Many Kinds of RDF Links Can Provide Linked Data ‘Glue’
In a recent blog post, Kingsley Idehen picked up on the UMBEL project’s mantra of “context, Context, CONTEXT!” as contained in our recent slideshow. He likened context to the real estate phrase of “location, location, location”. Just so. I like Kingsley’s association because it reinforces the idea that context places concepts and things into some form of referential road map with respect to other things and concepts.
To me, context describes the relationships and environmental proximities of what UMBEL calls subject concepts and their instance sub-concepts and named entity members, the whole of which might be visualized as a graph of reference nodes in the firmament of a global knowledge space.
Indeed, it is this very ‘cloud’ of subject concept nodes that we tried to convey in an earlier piece on what UMBEL’s backbone structure of 21,000 subject concepts might look like, shown at right. (Of course, this visualization results from the combination of UMBEL’s OpenCyc contextual framework and specific modeling algorithms; the graph would vary considerably if based on other frameworks or models.)
Yet in a comment to Kingsley’s post, Giovanni Tummarello said, “If you believe in context so much then the linking open data idea goes bananas.

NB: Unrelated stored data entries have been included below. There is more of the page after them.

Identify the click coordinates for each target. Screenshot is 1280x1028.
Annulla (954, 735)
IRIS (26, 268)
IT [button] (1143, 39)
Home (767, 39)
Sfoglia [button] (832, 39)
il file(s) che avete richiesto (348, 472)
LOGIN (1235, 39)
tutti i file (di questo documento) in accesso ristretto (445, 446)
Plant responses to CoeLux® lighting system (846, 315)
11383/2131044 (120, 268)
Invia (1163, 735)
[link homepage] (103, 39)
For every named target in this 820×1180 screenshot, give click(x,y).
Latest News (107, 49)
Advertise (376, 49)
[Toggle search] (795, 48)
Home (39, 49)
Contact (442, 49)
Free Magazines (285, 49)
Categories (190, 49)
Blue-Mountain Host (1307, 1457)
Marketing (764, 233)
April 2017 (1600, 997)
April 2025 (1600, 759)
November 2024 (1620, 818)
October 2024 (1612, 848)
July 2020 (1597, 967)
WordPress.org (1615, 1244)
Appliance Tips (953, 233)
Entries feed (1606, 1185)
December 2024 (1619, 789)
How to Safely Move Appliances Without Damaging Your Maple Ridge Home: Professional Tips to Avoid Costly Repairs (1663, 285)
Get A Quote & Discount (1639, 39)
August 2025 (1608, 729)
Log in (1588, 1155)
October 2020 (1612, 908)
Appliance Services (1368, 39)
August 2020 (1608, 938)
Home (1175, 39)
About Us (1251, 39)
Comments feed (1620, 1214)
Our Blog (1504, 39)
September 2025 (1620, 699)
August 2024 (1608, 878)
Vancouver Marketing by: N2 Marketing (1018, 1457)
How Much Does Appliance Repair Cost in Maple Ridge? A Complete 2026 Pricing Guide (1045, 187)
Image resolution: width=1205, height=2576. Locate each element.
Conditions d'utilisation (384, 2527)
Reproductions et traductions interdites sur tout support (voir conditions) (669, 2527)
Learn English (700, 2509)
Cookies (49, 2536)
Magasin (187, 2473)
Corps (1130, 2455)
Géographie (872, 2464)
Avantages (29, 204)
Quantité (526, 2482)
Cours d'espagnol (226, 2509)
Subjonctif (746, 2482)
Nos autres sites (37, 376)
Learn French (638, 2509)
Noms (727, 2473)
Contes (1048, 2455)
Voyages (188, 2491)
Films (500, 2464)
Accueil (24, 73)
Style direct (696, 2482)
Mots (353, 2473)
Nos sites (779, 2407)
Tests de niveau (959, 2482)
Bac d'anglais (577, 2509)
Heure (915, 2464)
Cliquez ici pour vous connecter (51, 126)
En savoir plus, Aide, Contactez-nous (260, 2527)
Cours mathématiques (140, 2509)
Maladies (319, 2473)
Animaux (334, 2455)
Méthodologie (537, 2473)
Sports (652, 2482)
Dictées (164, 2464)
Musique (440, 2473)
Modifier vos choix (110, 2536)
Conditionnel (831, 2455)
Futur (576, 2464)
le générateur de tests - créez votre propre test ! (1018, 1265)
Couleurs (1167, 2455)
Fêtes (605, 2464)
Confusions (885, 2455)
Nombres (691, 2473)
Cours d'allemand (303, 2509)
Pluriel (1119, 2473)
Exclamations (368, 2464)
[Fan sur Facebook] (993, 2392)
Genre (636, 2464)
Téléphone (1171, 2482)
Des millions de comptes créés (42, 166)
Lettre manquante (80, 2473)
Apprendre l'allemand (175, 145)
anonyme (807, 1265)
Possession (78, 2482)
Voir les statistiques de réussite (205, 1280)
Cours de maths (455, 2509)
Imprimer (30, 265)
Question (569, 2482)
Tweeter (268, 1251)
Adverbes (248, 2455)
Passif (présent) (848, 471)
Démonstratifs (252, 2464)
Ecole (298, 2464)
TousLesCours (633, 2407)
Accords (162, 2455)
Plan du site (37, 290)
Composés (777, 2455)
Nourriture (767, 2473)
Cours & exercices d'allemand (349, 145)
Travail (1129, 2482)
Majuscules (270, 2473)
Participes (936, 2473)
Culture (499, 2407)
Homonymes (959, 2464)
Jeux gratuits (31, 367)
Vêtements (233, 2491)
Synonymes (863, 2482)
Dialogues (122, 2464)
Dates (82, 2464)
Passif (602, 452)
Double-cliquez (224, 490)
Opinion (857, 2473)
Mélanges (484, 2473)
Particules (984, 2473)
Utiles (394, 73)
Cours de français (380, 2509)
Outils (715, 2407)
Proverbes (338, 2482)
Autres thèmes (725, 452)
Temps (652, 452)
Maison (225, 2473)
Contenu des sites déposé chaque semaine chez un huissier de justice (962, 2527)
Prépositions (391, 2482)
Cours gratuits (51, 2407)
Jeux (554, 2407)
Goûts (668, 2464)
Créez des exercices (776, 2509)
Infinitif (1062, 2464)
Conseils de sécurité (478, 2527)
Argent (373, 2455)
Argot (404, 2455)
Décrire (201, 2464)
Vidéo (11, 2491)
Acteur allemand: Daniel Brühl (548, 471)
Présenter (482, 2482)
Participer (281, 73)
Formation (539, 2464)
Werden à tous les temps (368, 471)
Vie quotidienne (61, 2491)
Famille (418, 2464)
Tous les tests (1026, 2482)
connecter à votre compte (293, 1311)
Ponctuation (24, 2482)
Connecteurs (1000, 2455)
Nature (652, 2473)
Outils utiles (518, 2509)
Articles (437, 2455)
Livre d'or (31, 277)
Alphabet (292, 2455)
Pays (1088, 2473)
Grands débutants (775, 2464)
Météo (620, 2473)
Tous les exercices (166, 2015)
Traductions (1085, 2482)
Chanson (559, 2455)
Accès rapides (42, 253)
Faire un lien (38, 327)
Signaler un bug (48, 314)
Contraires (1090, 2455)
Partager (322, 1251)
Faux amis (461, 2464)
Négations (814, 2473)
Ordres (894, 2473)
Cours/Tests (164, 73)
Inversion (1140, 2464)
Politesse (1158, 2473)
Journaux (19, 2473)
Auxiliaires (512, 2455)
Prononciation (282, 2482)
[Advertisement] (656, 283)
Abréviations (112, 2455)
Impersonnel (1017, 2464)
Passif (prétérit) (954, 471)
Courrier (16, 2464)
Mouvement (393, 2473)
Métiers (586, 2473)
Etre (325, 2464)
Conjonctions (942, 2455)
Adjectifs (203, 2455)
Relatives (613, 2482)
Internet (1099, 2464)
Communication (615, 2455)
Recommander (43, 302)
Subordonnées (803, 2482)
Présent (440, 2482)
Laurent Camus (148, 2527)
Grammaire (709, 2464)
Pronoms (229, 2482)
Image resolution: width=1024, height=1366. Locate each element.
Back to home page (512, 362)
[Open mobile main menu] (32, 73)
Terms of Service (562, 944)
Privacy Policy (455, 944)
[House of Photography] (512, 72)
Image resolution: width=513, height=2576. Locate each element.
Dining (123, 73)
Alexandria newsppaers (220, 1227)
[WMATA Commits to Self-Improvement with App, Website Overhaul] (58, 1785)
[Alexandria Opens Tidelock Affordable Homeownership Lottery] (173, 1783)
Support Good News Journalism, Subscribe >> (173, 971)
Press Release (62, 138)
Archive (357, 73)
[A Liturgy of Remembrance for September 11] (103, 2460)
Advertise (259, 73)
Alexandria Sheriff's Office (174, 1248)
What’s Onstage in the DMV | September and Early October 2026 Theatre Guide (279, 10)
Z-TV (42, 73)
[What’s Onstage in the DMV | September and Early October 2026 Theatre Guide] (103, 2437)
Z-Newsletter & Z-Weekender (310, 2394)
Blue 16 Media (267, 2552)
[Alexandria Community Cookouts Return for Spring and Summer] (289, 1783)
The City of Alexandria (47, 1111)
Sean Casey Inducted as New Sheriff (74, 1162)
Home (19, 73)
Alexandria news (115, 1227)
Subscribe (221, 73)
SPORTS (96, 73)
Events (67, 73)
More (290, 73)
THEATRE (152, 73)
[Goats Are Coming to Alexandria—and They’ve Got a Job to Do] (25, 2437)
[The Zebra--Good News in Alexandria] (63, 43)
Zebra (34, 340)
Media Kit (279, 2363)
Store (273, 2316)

Why? Because ‘sameAs’ is fundamentally wrong.. an entity on DBpedia IS NOT sameAs one on GeoNames because the context is different and bla bla… so it all crumbles.” [1]
Well, hmmm. I must beg to differ.
I suspect as we now are seeing Linked Data actually enter into practice, new implications and understandings are coming to the fore. And, as we try new approaches, we also sometimes suffer from the sheer difficulty of explicating those new understandings in the context of the shaky semantics of the semantic Web.
Giovanni’s comment raises two issues:
- What the context or meaning of context is, and
- The dominant RDF link ‘glue’ for Linked Data that has been used to date, the owl:sameAs predicate.
Therefore, since UMBEL is putting forth the argument for the importance of context in Linked Data, it is appropriate to be precise about the semantics of what is meant.
Context in Context
What is context? The tenth edition of Merriam-Websters Collegiate Dictionary (and the online version) defines it as:
context \ˈkän-ˌtekst\ n.;ME, weaving together of words, Latin contextus connection of words, coherence, from contexere to weave together, from com- + texere to weave ( ca.1586)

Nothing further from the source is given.